--- Start of RECORD EXTRACTS ---

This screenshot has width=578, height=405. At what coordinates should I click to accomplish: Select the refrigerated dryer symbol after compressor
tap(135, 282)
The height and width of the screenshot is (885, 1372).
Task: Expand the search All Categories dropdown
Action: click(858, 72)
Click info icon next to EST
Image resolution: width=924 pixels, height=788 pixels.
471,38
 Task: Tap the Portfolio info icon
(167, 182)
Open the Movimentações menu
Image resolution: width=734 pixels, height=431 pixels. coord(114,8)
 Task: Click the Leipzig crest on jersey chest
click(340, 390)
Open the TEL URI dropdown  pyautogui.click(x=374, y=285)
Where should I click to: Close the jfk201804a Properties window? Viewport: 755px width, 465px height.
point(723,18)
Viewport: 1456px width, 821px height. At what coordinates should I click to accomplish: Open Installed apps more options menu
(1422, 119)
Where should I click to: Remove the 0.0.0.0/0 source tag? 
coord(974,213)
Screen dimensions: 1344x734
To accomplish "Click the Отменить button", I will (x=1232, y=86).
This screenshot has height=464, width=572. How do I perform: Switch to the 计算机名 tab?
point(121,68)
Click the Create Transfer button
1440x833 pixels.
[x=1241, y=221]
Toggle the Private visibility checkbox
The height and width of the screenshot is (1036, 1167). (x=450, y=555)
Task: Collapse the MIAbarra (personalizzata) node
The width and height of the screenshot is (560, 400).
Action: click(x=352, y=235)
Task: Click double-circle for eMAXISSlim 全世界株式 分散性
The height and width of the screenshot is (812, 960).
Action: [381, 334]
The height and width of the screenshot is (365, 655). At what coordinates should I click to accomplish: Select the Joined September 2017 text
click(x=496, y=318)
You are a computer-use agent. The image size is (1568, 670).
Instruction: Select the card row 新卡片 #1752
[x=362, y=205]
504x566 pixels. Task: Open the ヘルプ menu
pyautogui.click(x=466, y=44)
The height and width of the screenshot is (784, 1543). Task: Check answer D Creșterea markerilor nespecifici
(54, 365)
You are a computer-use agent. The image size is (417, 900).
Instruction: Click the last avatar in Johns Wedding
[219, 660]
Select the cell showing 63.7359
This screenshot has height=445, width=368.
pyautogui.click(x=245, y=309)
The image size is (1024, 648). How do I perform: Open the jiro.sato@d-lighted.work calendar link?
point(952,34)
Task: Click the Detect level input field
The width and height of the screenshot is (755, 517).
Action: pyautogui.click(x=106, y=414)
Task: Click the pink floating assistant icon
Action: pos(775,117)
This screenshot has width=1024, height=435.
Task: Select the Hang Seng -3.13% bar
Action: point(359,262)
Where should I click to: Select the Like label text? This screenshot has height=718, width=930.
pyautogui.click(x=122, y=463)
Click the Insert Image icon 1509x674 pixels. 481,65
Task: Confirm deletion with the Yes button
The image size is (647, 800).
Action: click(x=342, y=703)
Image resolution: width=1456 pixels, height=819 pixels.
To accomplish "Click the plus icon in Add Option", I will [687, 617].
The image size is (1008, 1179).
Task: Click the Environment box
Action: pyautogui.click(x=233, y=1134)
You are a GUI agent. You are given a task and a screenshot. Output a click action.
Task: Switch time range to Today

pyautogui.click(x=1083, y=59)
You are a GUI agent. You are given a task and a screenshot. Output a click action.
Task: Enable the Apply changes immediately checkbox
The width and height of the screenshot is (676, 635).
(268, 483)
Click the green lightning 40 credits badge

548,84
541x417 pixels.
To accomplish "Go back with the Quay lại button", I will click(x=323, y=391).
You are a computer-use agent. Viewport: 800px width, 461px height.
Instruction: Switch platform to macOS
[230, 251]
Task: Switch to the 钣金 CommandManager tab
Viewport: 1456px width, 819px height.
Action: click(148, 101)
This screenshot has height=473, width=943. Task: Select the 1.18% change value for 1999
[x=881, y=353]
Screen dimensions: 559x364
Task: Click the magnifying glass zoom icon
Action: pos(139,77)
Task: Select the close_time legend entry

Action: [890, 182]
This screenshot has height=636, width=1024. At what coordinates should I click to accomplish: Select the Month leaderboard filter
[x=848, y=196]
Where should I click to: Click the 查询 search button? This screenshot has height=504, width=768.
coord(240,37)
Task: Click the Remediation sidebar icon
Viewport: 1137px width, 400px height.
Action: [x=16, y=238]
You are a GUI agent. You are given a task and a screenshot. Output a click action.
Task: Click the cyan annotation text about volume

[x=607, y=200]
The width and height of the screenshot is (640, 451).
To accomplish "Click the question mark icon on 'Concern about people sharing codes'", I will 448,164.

--- End of RECORD EXTRACTS ---

__EXERCISE TASK__
Please convert all of the records above into a JSON list of strings, with one string for each line and blank lines left out.

__RESULT OF THIS TASK__
[
  "This screenshot has width=578, height=405. At what coordinates should I click to accomplish: Select the refrigerated dryer symbol after compressor",
  "tap(135, 282)",
  "The height and width of the screenshot is (885, 1372).",
  "Task: Expand the search All Categories dropdown",
  "Action: click(858, 72)",
  "Click info icon next to EST",
  "Image resolution: width=924 pixels, height=788 pixels.",
  "471,38",
  " Task: Tap the Portfolio info icon",
  "(167, 182)",
  "Open the Movimentações menu",
  "Image resolution: width=734 pixels, height=431 pixels. coord(114,8)",
  " Task: Click the Leipzig crest on jersey chest",
  "click(340, 390)",
  "Open the TEL URI dropdown  pyautogui.click(x=374, y=285)",
  "Where should I click to: Close the jfk201804a Properties window? Viewport: 755px width, 465px height.",
  "point(723,18)",
  "Viewport: 1456px width, 821px height. At what coordinates should I click to accomplish: Open Installed apps more options menu",
  "(1422, 119)",
  "Where should I click to: Remove the 0.0.0.0/0 source tag? ",
  "coord(974,213)",
  "Screen dimensions: 1344x734",
  "To accomplish \"Click the Отменить button\", I will (x=1232, y=86).",
  "This screenshot has height=464, width=572. How do I perform: Switch to the 计算机名 tab?",
  "point(121,68)",
  "Click the Create Transfer button",
  "1440x833 pixels.",
  "[x=1241, y=221]",
  "Toggle the Private visibility checkbox",
  "The height and width of the screenshot is (1036, 1167). (x=450, y=555)",
  "Task: Collapse the MIAbarra (personalizzata) node",
  "The width and height of the screenshot is (560, 400).",
  "Action: click(x=352, y=235)",
  "Task: Click double-circle for eMAXISSlim 全世界株式 分散性",
  "The height and width of the screenshot is (812, 960).",
  "Action: [381, 334]",
  "The height and width of the screenshot is (365, 655). At what coordinates should I click to accomplish: Select the Joined September 2017 text",
  "click(x=496, y=318)",
  "You are a computer-use agent. The image size is (1568, 670).",
  "Instruction: Select the card row 新卡片 #1752",
  "[x=362, y=205]",
  "504x566 pixels. Task: Open the ヘルプ menu",
  "pyautogui.click(x=466, y=44)",
  "The height and width of the screenshot is (784, 1543). Task: Check answer D Creșterea markerilor nespecifici",
  "(54, 365)",
  "You are a computer-use agent. The image size is (417, 900).",
  "Instruction: Click the last avatar in Johns Wedding",
  "[219, 660]",
  "Select the cell showing 63.7359",
  "This screenshot has height=445, width=368.",
  "pyautogui.click(x=245, y=309)",
  "The image size is (1024, 648). How do I perform: Open the jiro.sato@d-lighted.work calendar link?",
  "point(952,34)",
  "Task: Click the Detect level input field",
  "The width and height of the screenshot is (755, 517).",
  "Action: pyautogui.click(x=106, y=414)",
  "Task: Click the pink floating assistant icon",
  "Action: pos(775,117)",
  "This screenshot has width=1024, height=435.",
  "Task: Select the Hang Seng -3.13% bar",
  "Action: point(359,262)",
  "Where should I click to: Select the Like label text? This screenshot has height=718, width=930.",
  "pyautogui.click(x=122, y=463)",
  "Click the Insert Image icon 1509x674 pixels. 481,65",
  "Task: Confirm deletion with the Yes button",
  "The image size is (647, 800).",
  "Action: click(x=342, y=703)",
  "Image resolution: width=1456 pixels, height=819 pixels.",
  "To accomplish \"Click the plus icon in Add Option\", I will [687, 617].",
  "The image size is (1008, 1179).",
  "Task: Click the Environment box",
  "Action: pyautogui.click(x=233, y=1134)",
  "You are a GUI agent. You are given a task and a screenshot. Output a click action.",
  "Task: Switch time range to Today",
  "pyautogui.click(x=1083, y=59)",
  "You are a GUI agent. You are given a task and a screenshot. Output a click action.",
  "Task: Enable the Apply changes immediately checkbox",
  "The width and height of the screenshot is (676, 635).",
  "(268, 483)",
  "Click the green lightning 40 credits badge",
  "548,84",
  "541x417 pixels.",
  "To accomplish \"Go back with the Quay lại button\", I will click(x=323, y=391).",
  "You are a computer-use agent. Viewport: 800px width, 461px height.",
  "Instruction: Switch platform to macOS",
  "[230, 251]",
  "Task: Switch to the 钣金 CommandManager tab",
  "Viewport: 1456px width, 819px height.",
  "Action: click(148, 101)",
  "This screenshot has height=473, width=943. Task: Select the 1.18% change value for 1999",
  "[x=881, y=353]",
  "Screen dimensions: 559x364",
  "Task: Click the magnifying glass zoom icon",
  "Action: pos(139,77)",
  "Task: Select the close_time legend entry",
  "Action: [890, 182]",
  "This screenshot has height=636, width=1024. At what coordinates should I click to accomplish: Select the Month leaderboard filter",
  "[x=848, y=196]",
  "Where should I click to: Click the 查询 search button? This screenshot has height=504, width=768.",
  "coord(240,37)",
  "Task: Click the Remediation sidebar icon",
  "Viewport: 1137px width, 400px height.",
  "Action: [x=16, y=238]",
  "You are a GUI agent. You are given a task and a screenshot. Output a click action.",
  "Task: Click the cyan annotation text about volume",
  "[x=607, y=200]",
  "The width and height of the screenshot is (640, 451).",
  "To accomplish \"Click the question mark icon on 'Concern about people sharing codes'\", I will 448,164."
]